I lay there with my eyes closed trying, desperately, to calm myself. I don't even know why I'm psyching myself out. I know people say it helps to prepare for the worst and hope for the best, but that is doing nothing for me at the moment. I'm granted a slight reprieve from my thoughts when I hear the doorbell ring. Oh shit. I'm not prepared for this.

I drag my body away from the couch and walk to the front door. I take a deep breath and open the door. Seeing him eases my nerves slightly. His blonde hair is disheveled as usual and he's sporting some grey sweats with a worn red t-shirt. I can't even make out the words on the shirt anymore. That's how worn it is. I finally look into his eyes and cave. I wrap my arms around his neck and pull him into a hug. I hold him tight to me. I don't know if this is the last time I'll be able to do this so I cherish it as much as I can. He slowly returns the hug.

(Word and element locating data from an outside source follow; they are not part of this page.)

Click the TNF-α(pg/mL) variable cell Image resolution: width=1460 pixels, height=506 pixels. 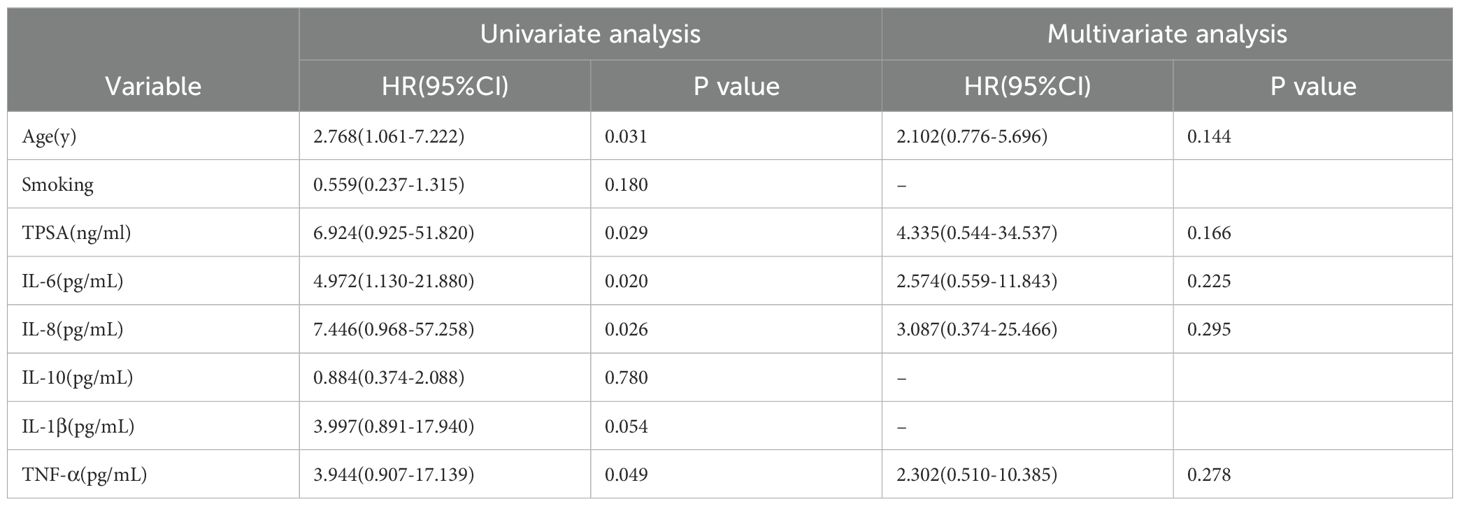point(84,474)
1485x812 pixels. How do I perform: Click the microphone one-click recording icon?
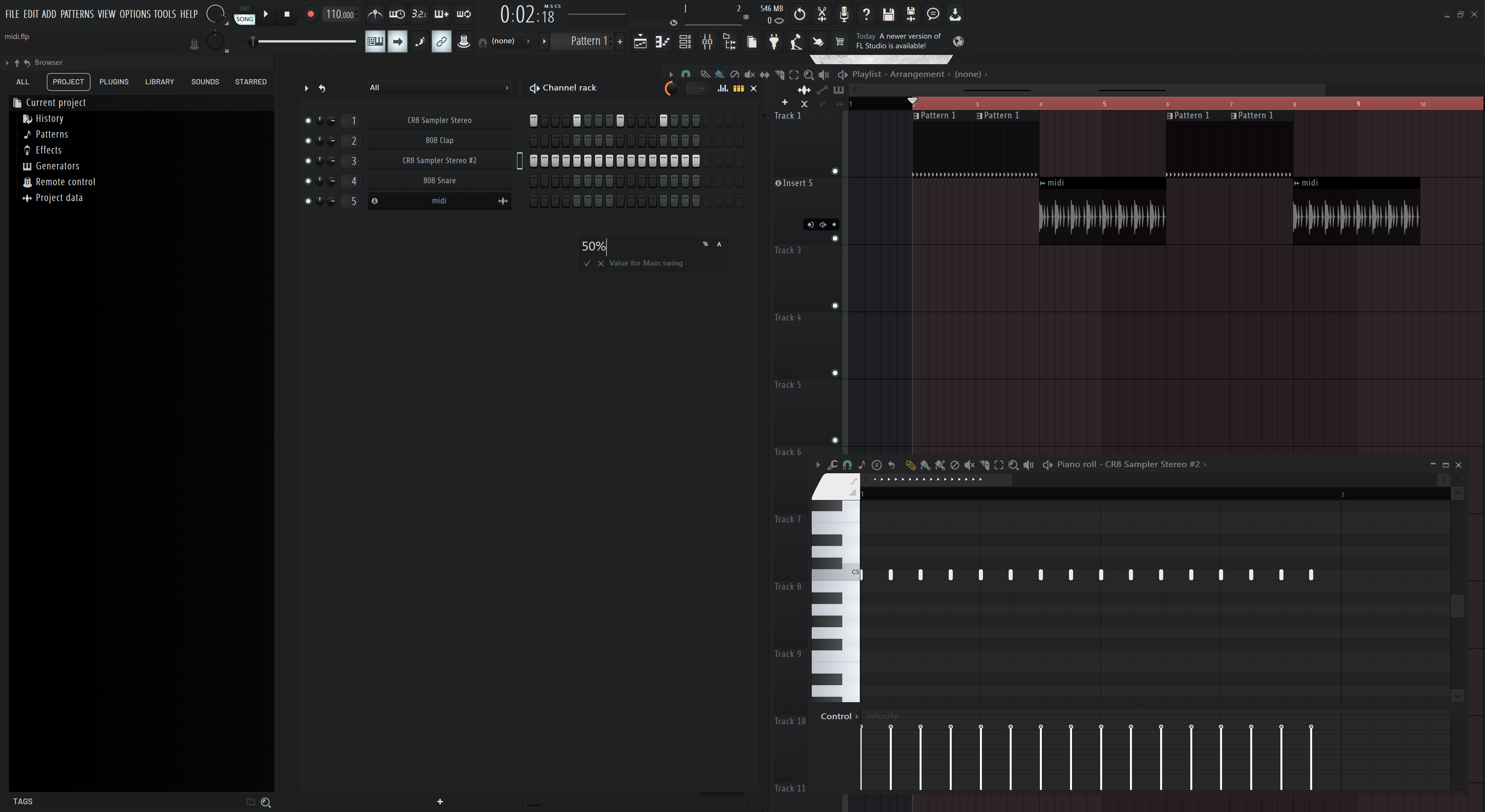pos(844,14)
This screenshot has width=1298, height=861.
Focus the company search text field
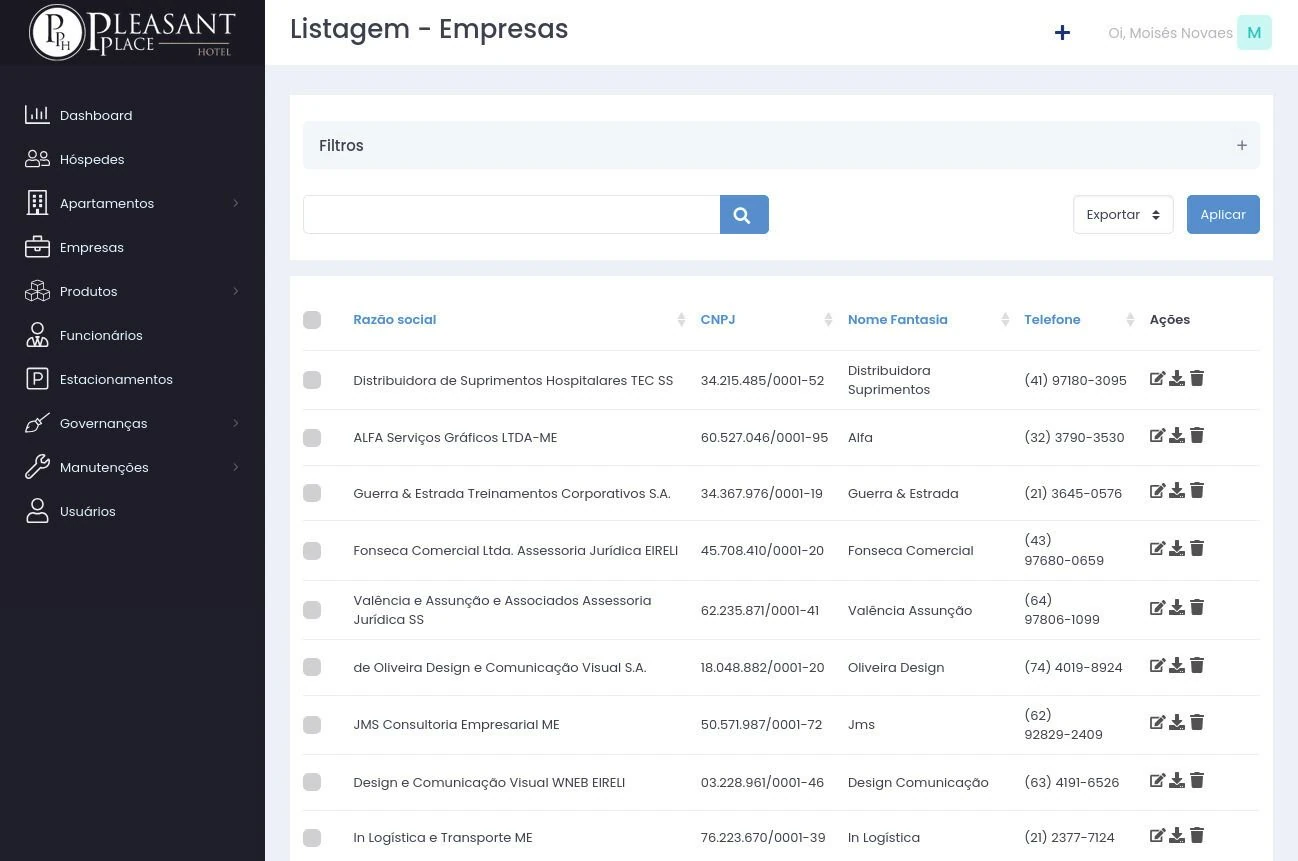tap(511, 215)
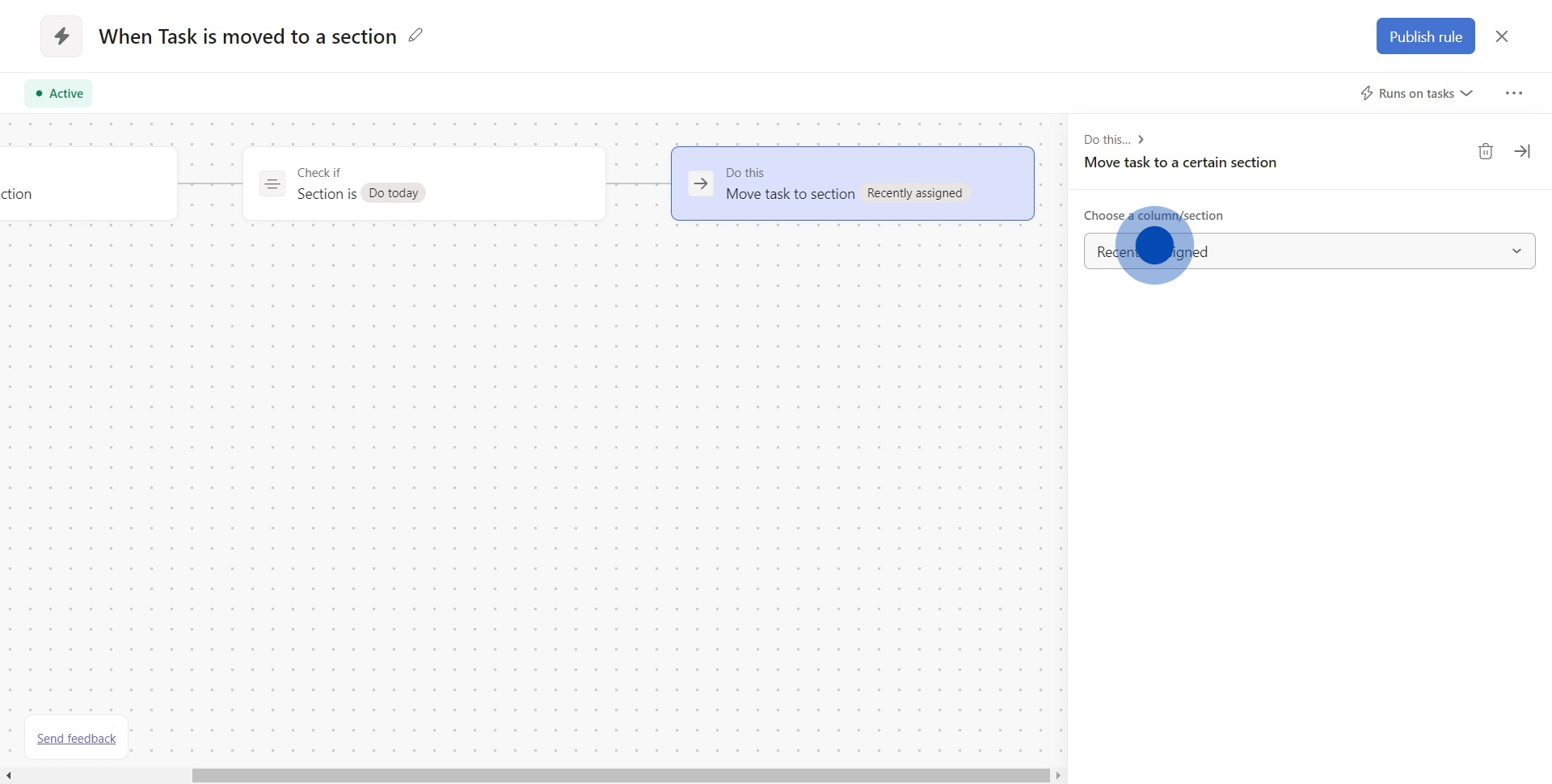Click the chevron on the section dropdown
Screen dimensions: 1552x784
click(x=1516, y=251)
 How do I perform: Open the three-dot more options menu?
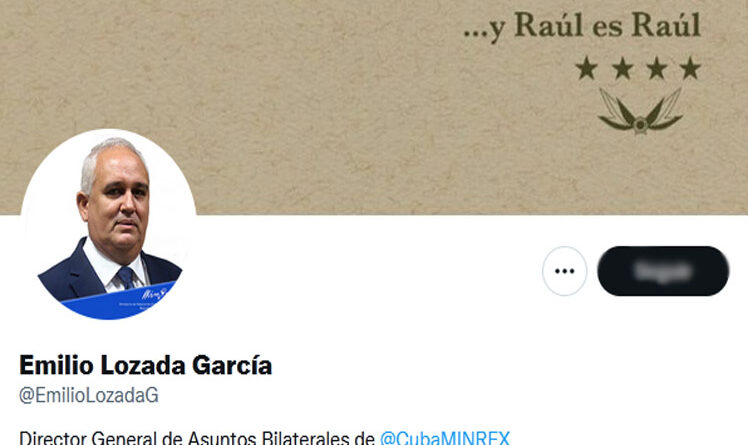coord(564,271)
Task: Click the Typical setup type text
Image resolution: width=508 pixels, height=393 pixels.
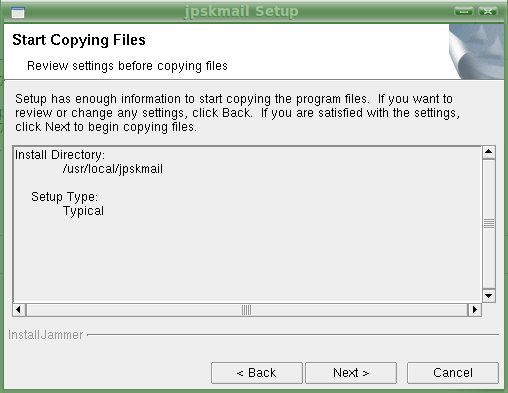Action: (x=83, y=211)
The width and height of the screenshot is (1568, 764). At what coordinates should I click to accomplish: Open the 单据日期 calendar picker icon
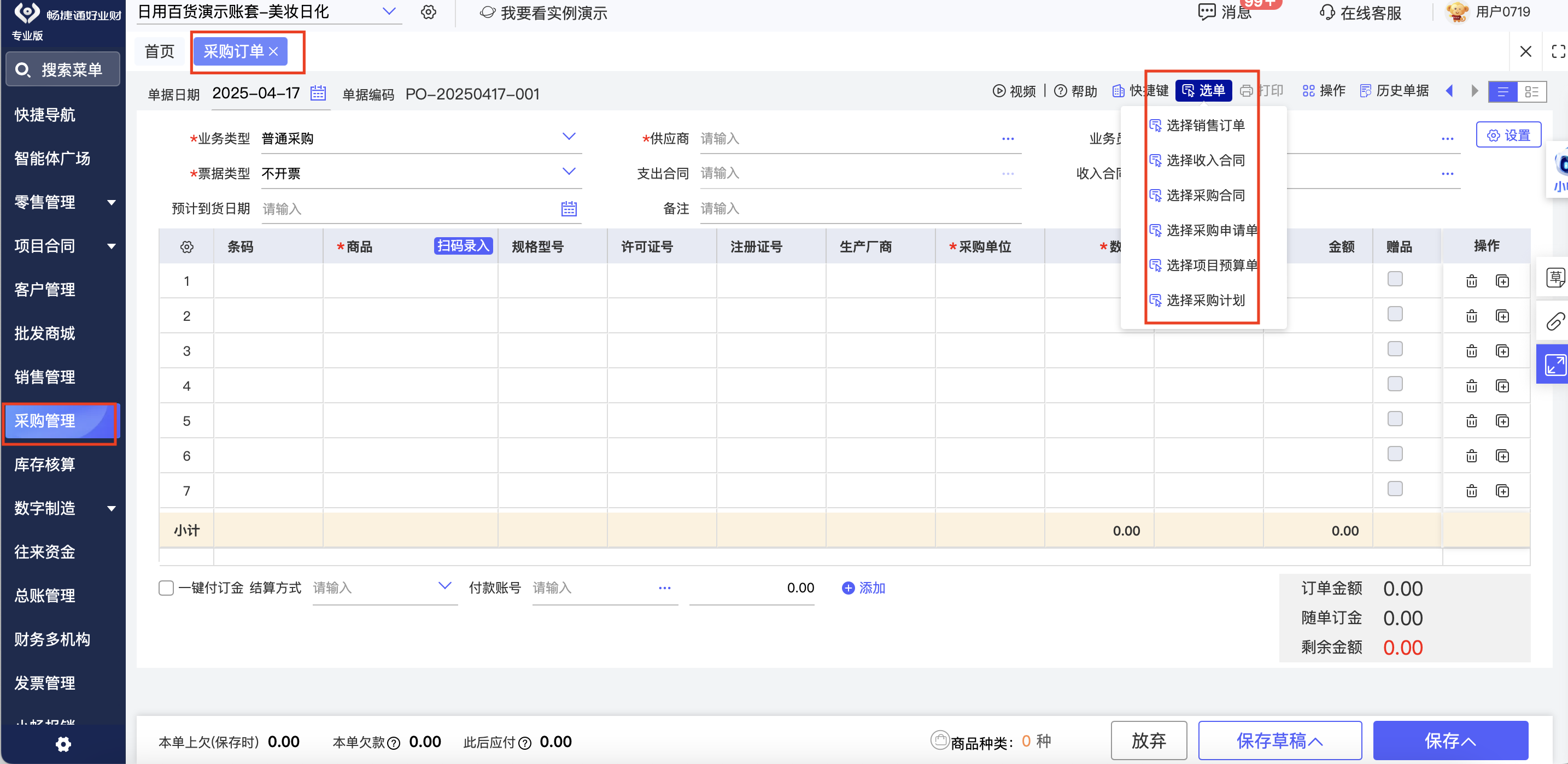[318, 93]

"What's wrong Kie?" I hear him say next to my ear.

I don't answer him. I just pull away and sit back down on the couch in the living room. He closes the door and sits down right next to me. I put some space between us, not because I don't want to be close to him, but because I'm scared I won't be able to say what I really want to say with him so close to me. He furrows his brow once he sees me scoot away from him. I don't mean to hurt his feelings, but it's necessary right now.

I make myself comfortable with my back resting against the arm of the couch with my legs crossed. JJ is sitting at the other end of the couch with his body slightly angled towards me. I don't know where to start so I just take a deep breath and hope that everything comes out right.